Stored data
Start of Block

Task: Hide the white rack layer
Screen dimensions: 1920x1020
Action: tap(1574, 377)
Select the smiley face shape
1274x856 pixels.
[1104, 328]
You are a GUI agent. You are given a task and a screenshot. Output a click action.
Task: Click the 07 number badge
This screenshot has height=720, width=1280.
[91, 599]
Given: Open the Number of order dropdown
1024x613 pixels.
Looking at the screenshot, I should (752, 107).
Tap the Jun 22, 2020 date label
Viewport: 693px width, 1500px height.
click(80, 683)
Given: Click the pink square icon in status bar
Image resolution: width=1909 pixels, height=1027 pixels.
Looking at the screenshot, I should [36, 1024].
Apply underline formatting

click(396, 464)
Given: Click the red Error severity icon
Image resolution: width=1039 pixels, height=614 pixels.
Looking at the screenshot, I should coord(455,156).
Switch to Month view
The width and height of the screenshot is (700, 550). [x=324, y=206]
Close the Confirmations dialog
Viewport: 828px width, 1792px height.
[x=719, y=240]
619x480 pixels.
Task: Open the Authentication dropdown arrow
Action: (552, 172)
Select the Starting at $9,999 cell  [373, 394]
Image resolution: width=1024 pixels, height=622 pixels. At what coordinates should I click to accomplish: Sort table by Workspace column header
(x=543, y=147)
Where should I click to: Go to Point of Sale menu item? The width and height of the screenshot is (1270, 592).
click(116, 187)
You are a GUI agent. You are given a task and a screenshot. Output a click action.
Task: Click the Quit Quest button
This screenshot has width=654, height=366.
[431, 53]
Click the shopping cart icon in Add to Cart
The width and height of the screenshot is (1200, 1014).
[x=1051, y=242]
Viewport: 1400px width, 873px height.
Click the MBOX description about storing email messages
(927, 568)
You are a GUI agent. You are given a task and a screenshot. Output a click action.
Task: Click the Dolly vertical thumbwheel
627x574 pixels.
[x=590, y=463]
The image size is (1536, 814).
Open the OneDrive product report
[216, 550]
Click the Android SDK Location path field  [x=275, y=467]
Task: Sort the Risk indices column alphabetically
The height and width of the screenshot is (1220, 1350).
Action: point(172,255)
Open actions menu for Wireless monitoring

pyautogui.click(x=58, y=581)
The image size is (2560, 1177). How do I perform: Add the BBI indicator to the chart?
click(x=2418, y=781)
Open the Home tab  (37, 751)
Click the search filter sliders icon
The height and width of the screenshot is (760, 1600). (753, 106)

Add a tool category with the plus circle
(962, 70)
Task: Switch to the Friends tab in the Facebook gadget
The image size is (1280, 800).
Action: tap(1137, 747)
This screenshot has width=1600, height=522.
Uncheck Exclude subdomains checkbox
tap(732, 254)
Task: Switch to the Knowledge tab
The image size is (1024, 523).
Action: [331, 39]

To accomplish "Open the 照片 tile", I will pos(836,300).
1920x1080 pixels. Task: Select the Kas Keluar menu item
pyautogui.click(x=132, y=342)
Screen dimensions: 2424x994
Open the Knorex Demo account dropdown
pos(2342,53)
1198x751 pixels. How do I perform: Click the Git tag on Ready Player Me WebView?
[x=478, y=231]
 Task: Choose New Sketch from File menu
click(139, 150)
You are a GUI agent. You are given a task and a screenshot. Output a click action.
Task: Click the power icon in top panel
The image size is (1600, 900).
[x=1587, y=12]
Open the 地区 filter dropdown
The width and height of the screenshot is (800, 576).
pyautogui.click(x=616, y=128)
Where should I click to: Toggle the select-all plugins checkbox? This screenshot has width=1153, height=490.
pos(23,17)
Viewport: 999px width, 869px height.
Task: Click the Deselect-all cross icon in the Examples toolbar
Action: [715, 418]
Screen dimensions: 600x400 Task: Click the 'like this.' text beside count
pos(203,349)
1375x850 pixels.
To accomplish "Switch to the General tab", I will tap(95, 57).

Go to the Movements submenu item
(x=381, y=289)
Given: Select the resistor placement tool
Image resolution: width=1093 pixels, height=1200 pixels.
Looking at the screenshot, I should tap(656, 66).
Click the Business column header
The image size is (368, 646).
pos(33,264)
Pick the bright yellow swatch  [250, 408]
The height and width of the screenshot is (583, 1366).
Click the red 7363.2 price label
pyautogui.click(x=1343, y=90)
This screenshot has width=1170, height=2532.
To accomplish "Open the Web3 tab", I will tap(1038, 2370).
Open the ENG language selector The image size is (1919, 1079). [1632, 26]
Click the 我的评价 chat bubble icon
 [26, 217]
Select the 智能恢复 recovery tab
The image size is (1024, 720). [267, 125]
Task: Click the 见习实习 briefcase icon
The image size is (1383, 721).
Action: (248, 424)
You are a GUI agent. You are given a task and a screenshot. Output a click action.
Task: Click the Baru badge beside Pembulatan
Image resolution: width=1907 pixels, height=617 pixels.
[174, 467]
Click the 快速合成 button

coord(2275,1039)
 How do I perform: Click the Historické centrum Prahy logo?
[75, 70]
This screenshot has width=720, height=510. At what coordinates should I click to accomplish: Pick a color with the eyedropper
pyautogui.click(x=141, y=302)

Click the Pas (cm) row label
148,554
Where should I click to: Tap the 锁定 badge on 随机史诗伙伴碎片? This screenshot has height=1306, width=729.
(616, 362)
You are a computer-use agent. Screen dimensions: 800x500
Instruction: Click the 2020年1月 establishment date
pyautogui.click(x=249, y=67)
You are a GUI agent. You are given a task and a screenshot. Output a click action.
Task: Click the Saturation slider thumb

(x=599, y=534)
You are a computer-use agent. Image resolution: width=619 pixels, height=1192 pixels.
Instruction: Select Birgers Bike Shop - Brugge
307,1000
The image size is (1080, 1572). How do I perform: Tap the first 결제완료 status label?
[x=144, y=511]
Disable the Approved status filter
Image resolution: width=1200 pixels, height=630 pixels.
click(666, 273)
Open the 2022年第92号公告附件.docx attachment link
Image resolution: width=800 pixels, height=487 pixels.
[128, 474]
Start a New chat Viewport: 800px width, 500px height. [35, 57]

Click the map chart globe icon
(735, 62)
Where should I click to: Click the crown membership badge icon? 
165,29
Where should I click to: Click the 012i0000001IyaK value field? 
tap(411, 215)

End of Block

Exercise aim ▸ Would you write out all of the data again, unchanged?

Written answer ▸
Task: Hide the white rack layer
Screen dimensions: 1920x1020
Action: tap(1574, 377)
Select the smiley face shape
1274x856 pixels.
[1104, 328]
You are a GUI agent. You are given a task and a screenshot. Output a click action.
Task: Click the 07 number badge
This screenshot has height=720, width=1280.
[91, 599]
Given: Open the Number of order dropdown
1024x613 pixels.
Looking at the screenshot, I should (752, 107).
Tap the Jun 22, 2020 date label
Viewport: 693px width, 1500px height.
click(80, 683)
Given: Click the pink square icon in status bar
Image resolution: width=1909 pixels, height=1027 pixels.
Looking at the screenshot, I should [36, 1024].
Apply underline formatting

click(396, 464)
Given: Click the red Error severity icon
Image resolution: width=1039 pixels, height=614 pixels.
Looking at the screenshot, I should coord(455,156).
Switch to Month view
The width and height of the screenshot is (700, 550). [x=324, y=206]
Close the Confirmations dialog
Viewport: 828px width, 1792px height.
[x=719, y=240]
619x480 pixels.
Task: Open the Authentication dropdown arrow
Action: (552, 172)
Select the Starting at $9,999 cell  [373, 394]
Image resolution: width=1024 pixels, height=622 pixels. At what coordinates should I click to accomplish: Sort table by Workspace column header
(x=543, y=147)
Where should I click to: Go to Point of Sale menu item? The width and height of the screenshot is (1270, 592).
click(116, 187)
You are a GUI agent. You are given a task and a screenshot. Output a click action.
Task: Click the Quit Quest button
This screenshot has width=654, height=366.
[431, 53]
Click the shopping cart icon in Add to Cart
The width and height of the screenshot is (1200, 1014).
[x=1051, y=242]
Viewport: 1400px width, 873px height.
Click the MBOX description about storing email messages
(927, 568)
You are a GUI agent. You are given a task and a screenshot. Output a click action.
Task: Click the Dolly vertical thumbwheel
627x574 pixels.
[x=590, y=463]
The image size is (1536, 814).
Open the OneDrive product report
[216, 550]
Click the Android SDK Location path field  [x=275, y=467]
Task: Sort the Risk indices column alphabetically
The height and width of the screenshot is (1220, 1350).
Action: point(172,255)
Open actions menu for Wireless monitoring

pyautogui.click(x=58, y=581)
The image size is (2560, 1177). How do I perform: Add the BBI indicator to the chart?
click(x=2418, y=781)
Open the Home tab  (37, 751)
Click the search filter sliders icon
The height and width of the screenshot is (760, 1600). (753, 106)

Add a tool category with the plus circle
(962, 70)
Task: Switch to the Friends tab in the Facebook gadget
The image size is (1280, 800).
Action: tap(1137, 747)
This screenshot has width=1600, height=522.
Uncheck Exclude subdomains checkbox
tap(732, 254)
Task: Switch to the Knowledge tab
The image size is (1024, 523).
Action: [331, 39]

To accomplish "Open the 照片 tile", I will pos(836,300).
1920x1080 pixels. Task: Select the Kas Keluar menu item
pyautogui.click(x=132, y=342)
Screen dimensions: 2424x994
Open the Knorex Demo account dropdown
pos(2342,53)
1198x751 pixels. How do I perform: Click the Git tag on Ready Player Me WebView?
[x=478, y=231]
 Task: Choose New Sketch from File menu
click(139, 150)
You are a GUI agent. You are given a task and a screenshot. Output a click action.
Task: Click the power icon in top panel
The image size is (1600, 900).
[x=1587, y=12]
Open the 地区 filter dropdown
The width and height of the screenshot is (800, 576).
pyautogui.click(x=616, y=128)
Where should I click to: Toggle the select-all plugins checkbox? This screenshot has width=1153, height=490.
pos(23,17)
Viewport: 999px width, 869px height.
Task: Click the Deselect-all cross icon in the Examples toolbar
Action: [715, 418]
Screen dimensions: 600x400 Task: Click the 'like this.' text beside count
pos(203,349)
1375x850 pixels.
To accomplish "Switch to the General tab", I will tap(95, 57).

Go to the Movements submenu item
(x=381, y=289)
Given: Select the resistor placement tool
Image resolution: width=1093 pixels, height=1200 pixels.
Looking at the screenshot, I should tap(656, 66).
Click the Business column header
The image size is (368, 646).
pos(33,264)
Pick the bright yellow swatch  [250, 408]
The height and width of the screenshot is (583, 1366).
Click the red 7363.2 price label
pyautogui.click(x=1343, y=90)
This screenshot has width=1170, height=2532.
To accomplish "Open the Web3 tab", I will tap(1038, 2370).
Open the ENG language selector The image size is (1919, 1079). [1632, 26]
Click the 我的评价 chat bubble icon
 [26, 217]
Select the 智能恢复 recovery tab
The image size is (1024, 720). [267, 125]
Task: Click the 见习实习 briefcase icon
The image size is (1383, 721).
Action: (248, 424)
You are a GUI agent. You are given a task and a screenshot. Output a click action.
Task: Click the Baru badge beside Pembulatan
Image resolution: width=1907 pixels, height=617 pixels.
[174, 467]
Click the 快速合成 button

coord(2275,1039)
 How do I perform: Click the Historické centrum Prahy logo?
[75, 70]
This screenshot has width=720, height=510. At what coordinates should I click to accomplish: Pick a color with the eyedropper
pyautogui.click(x=141, y=302)

Click the Pas (cm) row label
148,554
Where should I click to: Tap the 锁定 badge on 随机史诗伙伴碎片? This screenshot has height=1306, width=729.
(616, 362)
You are a computer-use agent. Screen dimensions: 800x500
Instruction: Click the 2020年1月 establishment date
pyautogui.click(x=249, y=67)
You are a GUI agent. You are given a task and a screenshot. Output a click action.
Task: Click the Saturation slider thumb

(x=599, y=534)
You are a computer-use agent. Image resolution: width=619 pixels, height=1192 pixels.
Instruction: Select Birgers Bike Shop - Brugge
307,1000
The image size is (1080, 1572). How do I perform: Tap the first 결제완료 status label?
[x=144, y=511]
Disable the Approved status filter
Image resolution: width=1200 pixels, height=630 pixels.
click(666, 273)
Open the 2022年第92号公告附件.docx attachment link
Image resolution: width=800 pixels, height=487 pixels.
[128, 474]
Start a New chat Viewport: 800px width, 500px height. [35, 57]

Click the map chart globe icon
(735, 62)
Where should I click to: Click the crown membership badge icon? 
165,29
Where should I click to: Click the 012i0000001IyaK value field? 
tap(411, 215)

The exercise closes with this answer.